Wer mit DPI im Netz navigiert, kann die Spur von allem verfolgen, was die
Leute dort machen. Da können Marketingspezialisten sich schon freuen, diese
Daten eines Tages auswerten zu können. France Télécom Orange hat erst
kürzlich das auf DPI beruhende Angebot „Orange préférence“ lanciert, das
verspricht, mit Zustimmung des Abonnenten die von ihm besuchten Websites zu
analysieren und ihm dann gezielte Angebote zu machen. Dadurch wollen die
Provider so rentabel werden wie Facebook und Google. Man fragt sich, ob
diese Kundenbindungs- und -überwachungsprogramme Abonnenten finden, aber
die Provider müssen nur behaupten, die Daten würden anonymisiert, um daraus
ein vermarktbares Produkt zu machen.
Neugierige Leser können die Seite Data Privacy der Gesellschaft für
Konsumforschung (GFK), ebenfalls ein Aktionär von Qosmos, konsultieren.

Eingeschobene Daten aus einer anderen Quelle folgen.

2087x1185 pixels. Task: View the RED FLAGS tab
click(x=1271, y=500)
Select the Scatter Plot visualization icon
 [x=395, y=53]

Dort werden allerdings nur die Cookies der Webbrowser erwähnt, also die
kleinen Datenpakete, die den Nutzern auf die Festplatte gespielt werden.
Man verschweigt jedoch, dass eine angeblich „anonymisierte“ DPI-Technologie
auch genutzt wird, um Besucher von Websites zurückzuverfolgen. Die in
Nürnberg ansässige GFK, das größte deutsche Marktforschungsinstitut und
weltweit die Nummer vier in der Branche, ist in mehr als 150 Ländern
präsent, und nicht nur in großen Demokratien.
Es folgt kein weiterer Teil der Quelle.